Sebagian rakyat kita, Rakyat Kecil (wong cilik) hanya berpikir bagaimana cukupi hidup hari ini dan besok, bila lusa terjadi musibah mereka akan memelas meminta bantuan orang lain. Meminta lebih baik, dari pada mereka terpaksa akan mencuri atau merugikan orang lain. Kadang sedihnya dalam meminta Haknya sebagai warga negara saat terjadi musibah di negeri ini belum semudah yang dibayangkan saat melihat di televisi seorang pemimpin membagikan kartu kepada masyarakat dengan mudah bahkan si penerima bantuan mendapatkan senyuman manis dan terekam di layar televisi.
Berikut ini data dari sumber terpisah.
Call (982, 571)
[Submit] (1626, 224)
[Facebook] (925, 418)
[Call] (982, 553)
Kenyataan dilapangan ada orang yang saya persilahkan menggarap lahan saya (hasilnya 100% disilahkan untuk ybs) mendapat musibah anaknya kecelakaan, ternyata proses menebus biaya berobat anaknya jauh dari sesuatu yang dikatakan mudah.
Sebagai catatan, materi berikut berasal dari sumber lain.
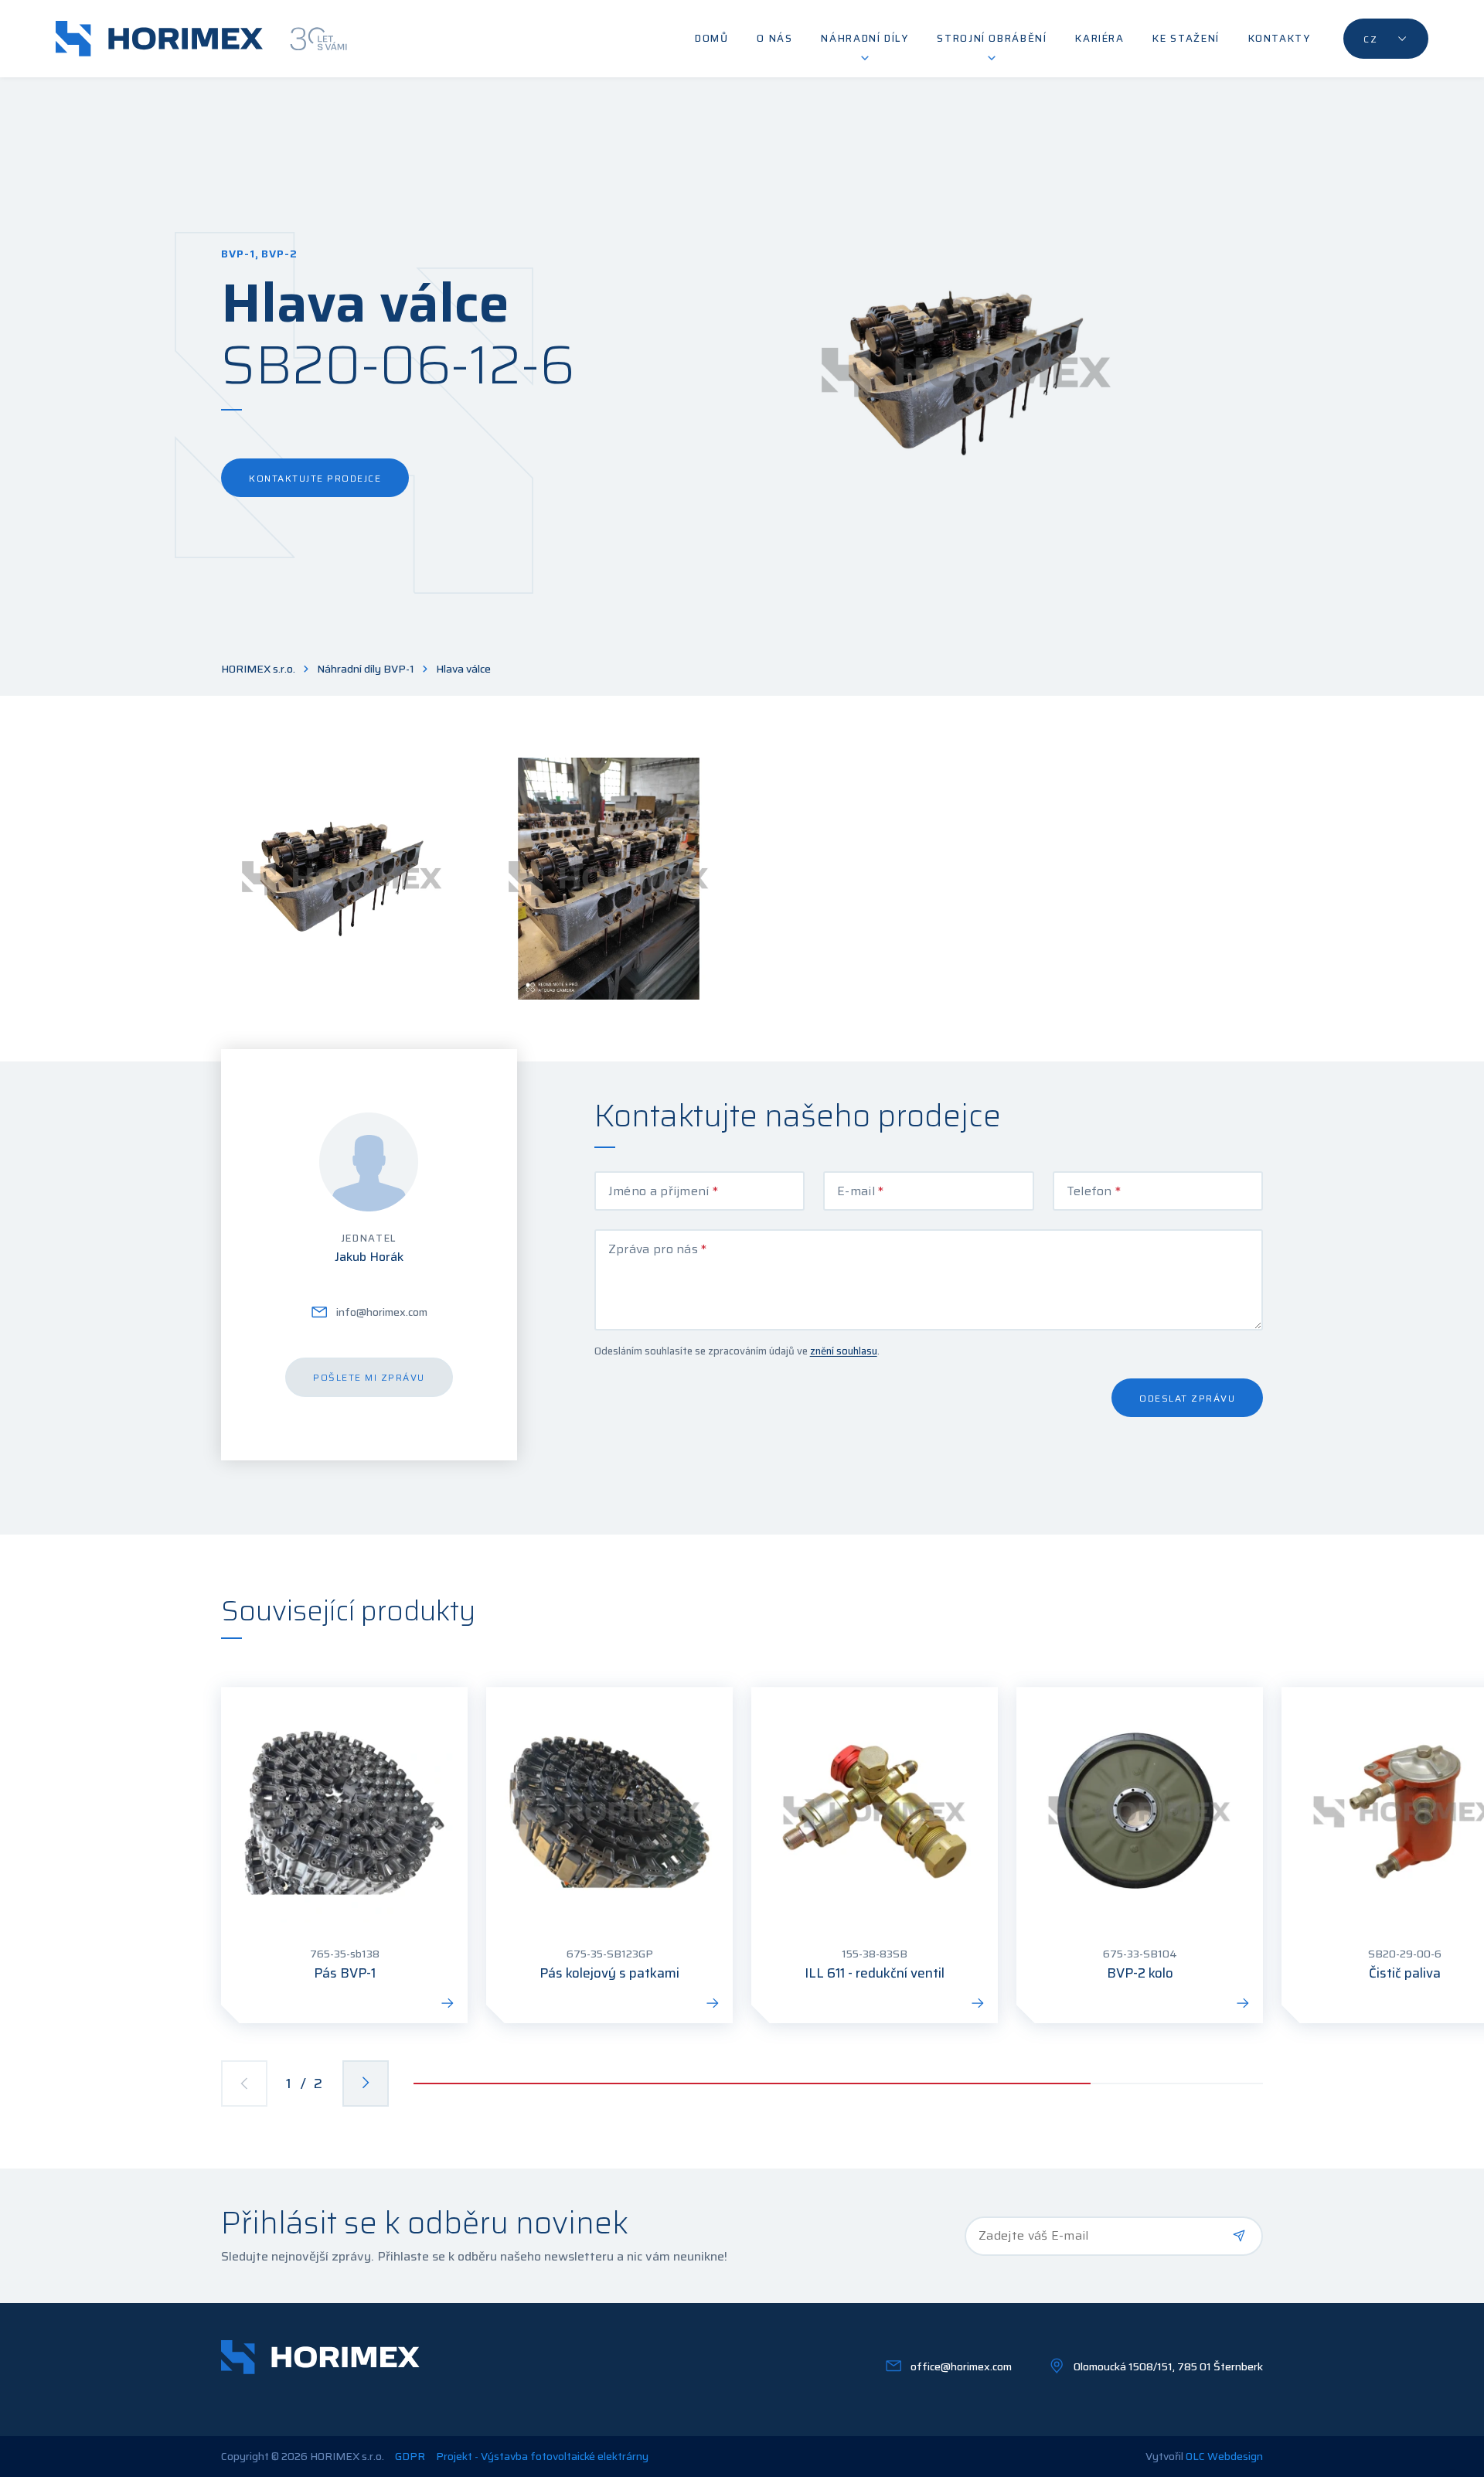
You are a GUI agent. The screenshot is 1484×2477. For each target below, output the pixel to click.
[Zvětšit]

Sementara sebagian rakyat kita, wong Pejabat, pengambil keputusan, hanya berpikir bagaimana diri dan kelompoknya selamat dalam setiap periode putaran durasi 5 tahunan. Selamat dari aksi balas dendam lawan politiknya, selamat tetap berada di kursi kekuasaan sehingga bisa menjamin 7 turunan anaknya selamat di dunia ini. Masalahnya yang terjadi program tiap siklus hanya berlangsung satu periode dan fokus pada pencitraan bukan semata-mata untuk tujuan yang ada pada pembukaan dan isi UUD atau tujuan sang pencipta kenapa dia diciptakan.
Berbeda dengan seorang tokoh pendidikan… Tokoh pendidikan biasanya mengukur kekayaan bukan dari harta, tahta. Buyut seorang pendidik biasanya diwariskan nilai2 pengetahuan, budi daya. Warisan yang mengarahkan pada dia berhasil dalam kehidupannya tanpa selalu harus menjadi kaya tapi dapat memberikan sesuatu yang bermanfaat bagi lingkungan sekitarnya.
Jadi, bangsa ini sekarang memang dalam masa tumbuh menjadi lebih matang. Masalah-masalah di rakyat kecil dan juga pejabat masih diselesaikan dengan memberi masalah baru. Celakanya kita masih beberapa kali harus jatuh pada lobang yang serupa tapi tak selalu sama. Suatu saat kita akan benar benar berjalan untuk tujuan yang sama sesuai amat para pendahulu bangsa yang tertulis sakral pada tahun kita merdeka. Sesuatu saat kita akan bergerak mengarah fokus pada tujuan tanpa ada kosmetik pencitraan semata. Entah kapan, karena sebagai suatu bangsa, suka tidak suka, bangsa lain juga tetap berkeinginan agar bangsa kita tetap menjadi saingan yang mudah untuk dikorbankan. Cara yang mudah untuk para pesaing kita adalah membuat kita bercerai berai, saling dendam, saling balas, saling hujat, dan terus menjadi customer/pelanggan produk mereka dengan dipersulit menjadi negara yang berproduksi.
Mas Timpakul, tetap semangat terus beri mereka pencerahan agar tetap hidup dimuka bumi ini dengan bermartabat dan memberikan kontribusi positif bagi orang lain disekitarnya. Sementara bagi para pejabat, bangunkan mereka dari ambisi libido kekuasaan, harta dan tahta semata serta polemik balas dendam, memecah belah hanya demi kelompok dan pribadi semata, Sadarkan mereka kembali pada tujuan berdirinya negara ini, dan mengapa rakyat memberi amanat pada mereka. Biarkan bangsa ini menjadi bangsa yang Besar dan Berjaya rakyat yang makmur dan sejahtera. Saya tulis “biarkan” karena memang seharusnya bangsa ini menjadi bangsa yang hebat, rakyat yang kuat, cukup dengan berpikir dan berbuat/bekerja yang positif yang sewajarnya. Tapi memang kalau saat ini hanya “kerja, kerja, kerja” tanpa proses berpikir sejenak untuk menyiapkan suatu rencana, kontrol dan evaluasi bisa kebablasan nanti di ujung akhir hasil kerja. Apalagi kalau semua itu hanya pemanis bibir saja … Bangun ayo bangunkan mereka dari mimpi basah dan masturbasi (melakukan sesuatu sendiri demi kepuasan sendiri),
Ayo wujudkan tujuan para pendiri bangsa sebagai arah pemersatu gerak bangsa Indonesia.